--- Work task ---
Search the material for "mode" and show all lines that contain it.

Start of Block

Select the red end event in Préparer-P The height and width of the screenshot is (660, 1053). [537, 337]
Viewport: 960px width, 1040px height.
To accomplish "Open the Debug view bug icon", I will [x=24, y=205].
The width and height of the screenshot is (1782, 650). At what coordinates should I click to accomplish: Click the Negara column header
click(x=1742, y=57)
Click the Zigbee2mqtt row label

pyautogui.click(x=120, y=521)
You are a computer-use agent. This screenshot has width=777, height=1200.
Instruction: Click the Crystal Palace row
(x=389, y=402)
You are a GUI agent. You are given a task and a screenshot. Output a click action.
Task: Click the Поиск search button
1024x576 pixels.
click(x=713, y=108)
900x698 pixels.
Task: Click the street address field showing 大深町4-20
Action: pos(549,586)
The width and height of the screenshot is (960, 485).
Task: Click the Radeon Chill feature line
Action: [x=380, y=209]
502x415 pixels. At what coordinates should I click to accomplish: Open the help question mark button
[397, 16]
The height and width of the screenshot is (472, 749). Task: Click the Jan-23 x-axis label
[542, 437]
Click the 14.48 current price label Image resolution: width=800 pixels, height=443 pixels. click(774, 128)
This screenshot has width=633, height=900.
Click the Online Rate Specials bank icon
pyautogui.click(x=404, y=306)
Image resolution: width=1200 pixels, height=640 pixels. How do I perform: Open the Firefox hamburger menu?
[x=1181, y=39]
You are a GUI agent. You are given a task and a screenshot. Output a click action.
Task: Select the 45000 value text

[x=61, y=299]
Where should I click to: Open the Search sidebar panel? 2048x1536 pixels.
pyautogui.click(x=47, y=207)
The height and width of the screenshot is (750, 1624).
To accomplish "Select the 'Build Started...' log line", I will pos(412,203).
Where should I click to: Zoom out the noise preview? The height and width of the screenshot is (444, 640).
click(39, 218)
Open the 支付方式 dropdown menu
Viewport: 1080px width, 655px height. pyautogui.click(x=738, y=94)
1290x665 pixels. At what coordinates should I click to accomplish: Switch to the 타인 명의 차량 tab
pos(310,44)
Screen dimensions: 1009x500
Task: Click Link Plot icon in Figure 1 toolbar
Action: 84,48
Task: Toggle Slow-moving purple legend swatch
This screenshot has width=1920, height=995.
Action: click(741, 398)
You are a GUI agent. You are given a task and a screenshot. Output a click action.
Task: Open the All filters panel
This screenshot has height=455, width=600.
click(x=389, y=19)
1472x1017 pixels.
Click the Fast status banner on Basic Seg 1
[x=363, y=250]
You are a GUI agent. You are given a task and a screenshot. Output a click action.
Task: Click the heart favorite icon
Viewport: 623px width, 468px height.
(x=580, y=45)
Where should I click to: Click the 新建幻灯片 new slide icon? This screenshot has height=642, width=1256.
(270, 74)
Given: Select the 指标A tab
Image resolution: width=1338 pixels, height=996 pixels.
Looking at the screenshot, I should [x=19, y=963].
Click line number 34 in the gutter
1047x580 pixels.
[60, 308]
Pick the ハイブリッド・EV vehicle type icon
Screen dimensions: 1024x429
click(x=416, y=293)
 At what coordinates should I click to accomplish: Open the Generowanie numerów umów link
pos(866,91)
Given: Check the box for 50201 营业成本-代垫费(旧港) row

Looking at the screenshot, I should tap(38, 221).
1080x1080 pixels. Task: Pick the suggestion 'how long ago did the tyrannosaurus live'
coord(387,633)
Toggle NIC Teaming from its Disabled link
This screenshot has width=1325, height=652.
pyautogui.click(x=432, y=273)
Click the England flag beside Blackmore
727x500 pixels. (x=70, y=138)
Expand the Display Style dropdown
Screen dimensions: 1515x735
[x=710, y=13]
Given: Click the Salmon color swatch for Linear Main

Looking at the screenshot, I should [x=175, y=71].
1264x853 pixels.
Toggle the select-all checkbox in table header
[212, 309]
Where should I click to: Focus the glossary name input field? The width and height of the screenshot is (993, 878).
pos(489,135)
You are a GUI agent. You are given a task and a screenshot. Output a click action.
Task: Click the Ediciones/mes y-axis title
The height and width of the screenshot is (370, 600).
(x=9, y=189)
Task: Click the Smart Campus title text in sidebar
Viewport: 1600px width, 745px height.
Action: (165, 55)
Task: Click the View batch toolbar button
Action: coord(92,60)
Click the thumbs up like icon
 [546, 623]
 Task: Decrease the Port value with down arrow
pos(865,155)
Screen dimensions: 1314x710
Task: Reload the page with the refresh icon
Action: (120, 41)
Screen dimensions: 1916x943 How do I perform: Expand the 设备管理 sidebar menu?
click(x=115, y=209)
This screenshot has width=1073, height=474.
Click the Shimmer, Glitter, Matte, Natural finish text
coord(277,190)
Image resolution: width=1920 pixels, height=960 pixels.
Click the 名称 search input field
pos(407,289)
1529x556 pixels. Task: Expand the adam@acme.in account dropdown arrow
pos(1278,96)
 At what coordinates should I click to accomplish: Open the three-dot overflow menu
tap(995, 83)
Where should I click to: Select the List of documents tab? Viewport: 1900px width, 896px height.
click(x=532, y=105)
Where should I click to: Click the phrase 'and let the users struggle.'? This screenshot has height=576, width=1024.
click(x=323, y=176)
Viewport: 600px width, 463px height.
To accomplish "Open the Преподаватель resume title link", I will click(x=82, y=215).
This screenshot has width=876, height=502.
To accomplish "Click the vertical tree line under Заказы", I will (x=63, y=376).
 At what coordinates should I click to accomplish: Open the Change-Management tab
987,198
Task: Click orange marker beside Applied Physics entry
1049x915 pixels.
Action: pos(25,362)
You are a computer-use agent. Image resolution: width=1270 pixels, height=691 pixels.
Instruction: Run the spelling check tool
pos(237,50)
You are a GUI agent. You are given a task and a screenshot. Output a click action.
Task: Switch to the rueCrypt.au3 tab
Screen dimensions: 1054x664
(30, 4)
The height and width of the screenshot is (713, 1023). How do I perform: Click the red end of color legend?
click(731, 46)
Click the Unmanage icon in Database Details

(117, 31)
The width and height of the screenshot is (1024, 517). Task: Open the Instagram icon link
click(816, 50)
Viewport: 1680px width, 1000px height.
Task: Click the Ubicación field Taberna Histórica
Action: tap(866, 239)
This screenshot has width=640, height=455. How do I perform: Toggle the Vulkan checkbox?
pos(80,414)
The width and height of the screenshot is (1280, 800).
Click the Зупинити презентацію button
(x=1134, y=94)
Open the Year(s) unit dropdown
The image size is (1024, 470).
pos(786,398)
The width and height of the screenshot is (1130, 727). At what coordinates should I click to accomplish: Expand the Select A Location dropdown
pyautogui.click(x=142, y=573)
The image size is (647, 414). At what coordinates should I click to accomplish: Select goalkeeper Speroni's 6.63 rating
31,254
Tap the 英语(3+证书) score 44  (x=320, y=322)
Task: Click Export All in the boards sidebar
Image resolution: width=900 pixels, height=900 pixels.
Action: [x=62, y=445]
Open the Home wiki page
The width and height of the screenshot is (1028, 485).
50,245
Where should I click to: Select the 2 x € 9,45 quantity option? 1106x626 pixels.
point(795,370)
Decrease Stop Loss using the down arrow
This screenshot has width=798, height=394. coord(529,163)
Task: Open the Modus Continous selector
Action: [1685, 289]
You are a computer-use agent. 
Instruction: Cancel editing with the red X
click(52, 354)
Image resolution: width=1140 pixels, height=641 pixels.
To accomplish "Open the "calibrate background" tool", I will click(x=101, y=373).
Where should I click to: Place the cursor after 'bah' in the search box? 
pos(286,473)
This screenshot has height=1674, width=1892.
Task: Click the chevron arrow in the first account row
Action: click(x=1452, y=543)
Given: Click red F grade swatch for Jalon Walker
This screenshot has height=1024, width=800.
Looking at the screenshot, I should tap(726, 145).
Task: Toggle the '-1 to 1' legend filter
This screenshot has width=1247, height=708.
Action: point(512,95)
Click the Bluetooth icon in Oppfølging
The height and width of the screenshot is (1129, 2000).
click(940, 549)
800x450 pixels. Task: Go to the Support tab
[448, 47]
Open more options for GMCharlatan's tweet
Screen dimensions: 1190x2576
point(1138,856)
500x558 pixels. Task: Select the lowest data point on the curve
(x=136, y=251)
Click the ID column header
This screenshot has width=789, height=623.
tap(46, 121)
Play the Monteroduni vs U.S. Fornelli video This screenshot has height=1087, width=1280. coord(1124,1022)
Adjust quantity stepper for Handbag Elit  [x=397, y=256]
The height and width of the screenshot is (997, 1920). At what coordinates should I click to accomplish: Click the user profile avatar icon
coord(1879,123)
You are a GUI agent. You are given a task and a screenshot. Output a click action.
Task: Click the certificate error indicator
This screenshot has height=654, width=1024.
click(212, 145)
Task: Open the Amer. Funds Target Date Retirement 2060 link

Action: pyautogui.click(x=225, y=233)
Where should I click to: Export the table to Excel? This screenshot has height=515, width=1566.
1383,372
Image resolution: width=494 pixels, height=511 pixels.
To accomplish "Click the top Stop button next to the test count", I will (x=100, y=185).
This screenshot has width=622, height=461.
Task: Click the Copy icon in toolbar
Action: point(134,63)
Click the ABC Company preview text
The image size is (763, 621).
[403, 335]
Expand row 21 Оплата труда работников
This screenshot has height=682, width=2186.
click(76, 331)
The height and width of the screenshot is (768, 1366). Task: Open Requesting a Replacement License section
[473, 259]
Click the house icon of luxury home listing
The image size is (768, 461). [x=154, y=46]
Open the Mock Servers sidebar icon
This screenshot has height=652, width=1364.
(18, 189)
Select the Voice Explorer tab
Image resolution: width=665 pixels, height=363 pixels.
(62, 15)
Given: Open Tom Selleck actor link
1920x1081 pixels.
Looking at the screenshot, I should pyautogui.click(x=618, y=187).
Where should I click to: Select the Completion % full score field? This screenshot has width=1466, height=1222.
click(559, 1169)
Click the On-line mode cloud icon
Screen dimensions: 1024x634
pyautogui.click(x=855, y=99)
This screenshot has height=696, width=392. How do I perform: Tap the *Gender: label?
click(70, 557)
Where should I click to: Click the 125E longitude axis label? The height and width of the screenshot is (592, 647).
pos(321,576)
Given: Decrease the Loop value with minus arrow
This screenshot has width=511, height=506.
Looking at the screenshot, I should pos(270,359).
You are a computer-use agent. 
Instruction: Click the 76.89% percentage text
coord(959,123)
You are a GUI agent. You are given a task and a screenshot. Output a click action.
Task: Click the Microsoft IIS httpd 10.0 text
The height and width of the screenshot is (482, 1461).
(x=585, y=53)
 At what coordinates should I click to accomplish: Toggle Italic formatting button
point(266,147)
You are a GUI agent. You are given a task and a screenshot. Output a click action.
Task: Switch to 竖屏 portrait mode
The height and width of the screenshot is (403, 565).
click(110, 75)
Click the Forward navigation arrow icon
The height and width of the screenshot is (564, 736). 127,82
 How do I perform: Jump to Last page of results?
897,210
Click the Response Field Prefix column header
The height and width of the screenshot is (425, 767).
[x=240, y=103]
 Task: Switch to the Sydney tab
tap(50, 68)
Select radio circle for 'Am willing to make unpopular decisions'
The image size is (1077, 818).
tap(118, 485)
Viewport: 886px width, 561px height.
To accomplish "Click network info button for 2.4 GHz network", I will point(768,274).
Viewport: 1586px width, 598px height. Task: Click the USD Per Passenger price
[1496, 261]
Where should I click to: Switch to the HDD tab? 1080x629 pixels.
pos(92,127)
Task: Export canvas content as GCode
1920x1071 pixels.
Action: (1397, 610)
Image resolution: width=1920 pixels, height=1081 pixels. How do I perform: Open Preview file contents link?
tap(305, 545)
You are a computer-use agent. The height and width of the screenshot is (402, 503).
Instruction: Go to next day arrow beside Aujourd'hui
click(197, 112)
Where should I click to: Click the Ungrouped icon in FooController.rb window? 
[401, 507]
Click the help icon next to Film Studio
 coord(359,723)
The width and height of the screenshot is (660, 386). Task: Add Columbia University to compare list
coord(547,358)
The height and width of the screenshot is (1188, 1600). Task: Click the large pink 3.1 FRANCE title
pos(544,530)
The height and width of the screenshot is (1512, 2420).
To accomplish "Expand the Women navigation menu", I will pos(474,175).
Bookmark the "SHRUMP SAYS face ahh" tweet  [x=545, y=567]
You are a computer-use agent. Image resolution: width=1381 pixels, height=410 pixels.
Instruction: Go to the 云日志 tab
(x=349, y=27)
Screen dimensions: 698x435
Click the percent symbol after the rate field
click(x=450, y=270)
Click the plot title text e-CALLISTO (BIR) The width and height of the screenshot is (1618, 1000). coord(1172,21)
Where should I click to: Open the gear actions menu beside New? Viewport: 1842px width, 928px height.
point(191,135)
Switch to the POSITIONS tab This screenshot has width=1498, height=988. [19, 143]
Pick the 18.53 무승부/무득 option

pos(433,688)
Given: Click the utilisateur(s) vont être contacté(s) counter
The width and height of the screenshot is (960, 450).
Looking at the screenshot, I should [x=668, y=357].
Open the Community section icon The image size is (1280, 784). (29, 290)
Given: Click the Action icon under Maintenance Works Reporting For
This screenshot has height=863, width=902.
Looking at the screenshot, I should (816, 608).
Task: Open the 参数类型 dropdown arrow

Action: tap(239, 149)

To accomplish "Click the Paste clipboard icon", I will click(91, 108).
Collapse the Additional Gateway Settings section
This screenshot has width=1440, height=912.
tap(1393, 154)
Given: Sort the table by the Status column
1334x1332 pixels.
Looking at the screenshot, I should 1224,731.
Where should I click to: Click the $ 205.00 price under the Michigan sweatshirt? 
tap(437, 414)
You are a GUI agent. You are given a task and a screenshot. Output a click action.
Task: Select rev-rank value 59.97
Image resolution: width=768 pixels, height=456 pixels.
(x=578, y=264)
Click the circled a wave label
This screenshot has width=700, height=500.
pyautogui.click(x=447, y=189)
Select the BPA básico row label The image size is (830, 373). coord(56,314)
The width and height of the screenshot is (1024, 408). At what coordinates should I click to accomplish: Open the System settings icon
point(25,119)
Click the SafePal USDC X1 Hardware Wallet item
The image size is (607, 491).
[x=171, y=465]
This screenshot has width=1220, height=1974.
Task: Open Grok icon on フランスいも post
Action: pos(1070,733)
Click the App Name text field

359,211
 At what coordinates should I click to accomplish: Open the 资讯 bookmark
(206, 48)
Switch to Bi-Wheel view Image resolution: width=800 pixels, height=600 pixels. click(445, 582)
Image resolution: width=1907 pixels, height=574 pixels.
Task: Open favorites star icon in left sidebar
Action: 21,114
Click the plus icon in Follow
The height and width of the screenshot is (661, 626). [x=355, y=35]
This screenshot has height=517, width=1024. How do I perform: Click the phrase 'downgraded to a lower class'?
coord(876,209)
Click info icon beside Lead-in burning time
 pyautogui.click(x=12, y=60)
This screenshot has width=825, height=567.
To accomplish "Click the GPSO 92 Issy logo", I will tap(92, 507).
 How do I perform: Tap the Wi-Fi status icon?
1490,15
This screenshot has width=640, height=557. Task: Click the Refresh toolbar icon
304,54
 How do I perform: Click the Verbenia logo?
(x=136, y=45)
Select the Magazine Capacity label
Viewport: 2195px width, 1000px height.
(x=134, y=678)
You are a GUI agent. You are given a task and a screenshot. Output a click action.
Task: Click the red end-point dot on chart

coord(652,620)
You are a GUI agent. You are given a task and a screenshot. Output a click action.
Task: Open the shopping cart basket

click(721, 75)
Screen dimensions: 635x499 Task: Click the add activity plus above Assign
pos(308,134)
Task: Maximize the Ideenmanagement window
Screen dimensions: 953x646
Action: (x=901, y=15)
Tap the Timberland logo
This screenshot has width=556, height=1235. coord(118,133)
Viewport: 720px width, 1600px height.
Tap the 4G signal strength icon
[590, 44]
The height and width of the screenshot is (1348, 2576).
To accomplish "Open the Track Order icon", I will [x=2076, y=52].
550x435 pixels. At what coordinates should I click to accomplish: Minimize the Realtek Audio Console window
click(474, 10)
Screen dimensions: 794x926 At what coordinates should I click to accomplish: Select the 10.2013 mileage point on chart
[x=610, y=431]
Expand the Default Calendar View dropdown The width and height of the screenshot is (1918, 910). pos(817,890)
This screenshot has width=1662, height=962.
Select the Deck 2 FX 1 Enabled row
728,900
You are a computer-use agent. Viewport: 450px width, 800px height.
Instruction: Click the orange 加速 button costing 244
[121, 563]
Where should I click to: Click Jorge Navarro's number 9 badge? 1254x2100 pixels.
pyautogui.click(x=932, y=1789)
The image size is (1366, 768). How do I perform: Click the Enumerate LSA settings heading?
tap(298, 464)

End of Block

--- Response ---
Click the On-line mode cloud icon
Task: Switch to 竖屏 portrait mode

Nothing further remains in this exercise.